* **Objectifs**
a: Comment traduiriez-vous en anglais la phrase « Libération, célèbre journal quotidien de presse écrite généraliste, dispose d’un des supports de presse en ligne les plus consultés en france. », tirée de l'extrait sur la refonte de liberation.fr ?
b: Pourriez-vous rédiger la suite de l'extrait sur la refonte de liberation.fr, en partant de sa dernière phrase ?

* **Extrait du document**
Exemple de refonte et d'optimisation de site de presse : liberation.fr.
Cette étude de cas UX design porte focalise sur l'architecture de l'information, le design d'information et le design d'interaction d'une nouvelle version du journal en ligne Libé...
Nous avons souhaité vous présenter la mission en architecture de l’information réalisée pour libération dans le cadre de la refonte du site de presse en ligne, afin d’en illustrer l'approche en matière de conception et pour démontrer l’intérêt des interfaces magnétiques dans la construction d’un support complexe.
La mission a été réalisée en 2008.
Visualisez le projet UX Liberation...
Libération, célèbre journal quotidien de presse écrite généraliste, dispose d’un des supports de presse en ligne les plus consultés en france.

* **Données fournies**
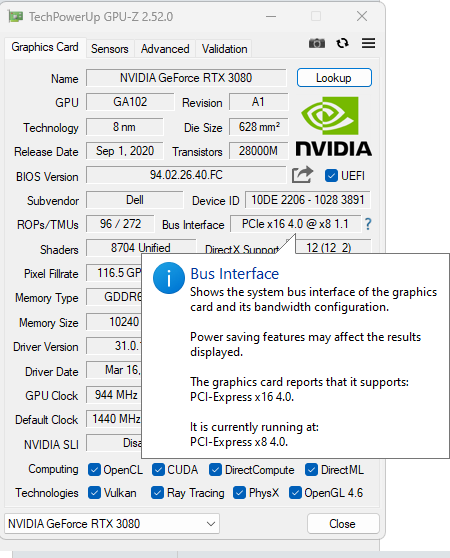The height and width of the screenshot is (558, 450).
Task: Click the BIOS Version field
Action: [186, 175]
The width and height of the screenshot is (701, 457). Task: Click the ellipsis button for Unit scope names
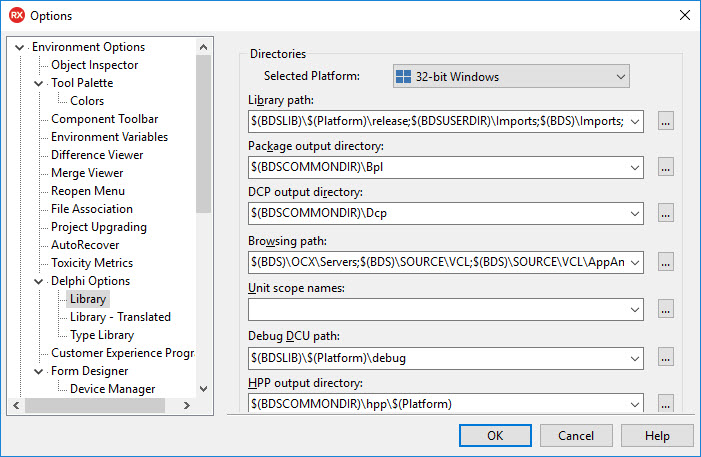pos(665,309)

---

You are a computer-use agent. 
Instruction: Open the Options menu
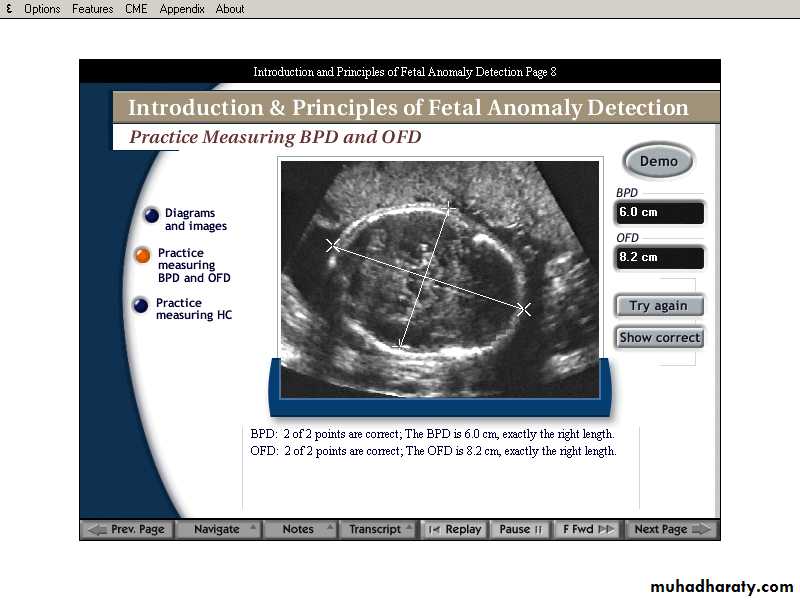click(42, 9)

...

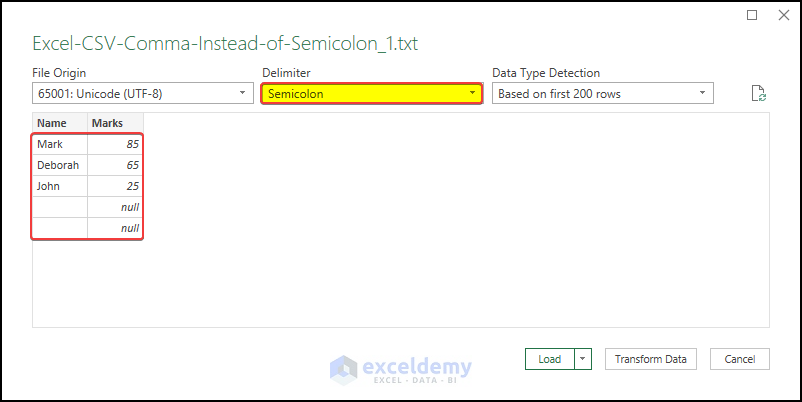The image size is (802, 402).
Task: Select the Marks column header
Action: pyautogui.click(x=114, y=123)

* **Réponses**
a: Libération, a famous general-interest daily newspaper, has one of the most visited online news outlets in France.

b:
En 2007, le modèle digital de libération.fr s'essouffle et doit faire face à la montée en puissance et en gamme des dispositifs concurrentiels (le figaro et 20 minutes notamment modernisent radicalement leur stratégie digitale).
Le site, en matière d'interface, de design et d'ergonomie apparait vieillissant, et la refonte s'impose, dans un contexte relativement moribond pour le journal (plan social, déficit...) ; pour redynamiser libération et surmonter les crises économiques et identitaires du modèle, le journal joue son va-tout en lançant une nouvelle version papier...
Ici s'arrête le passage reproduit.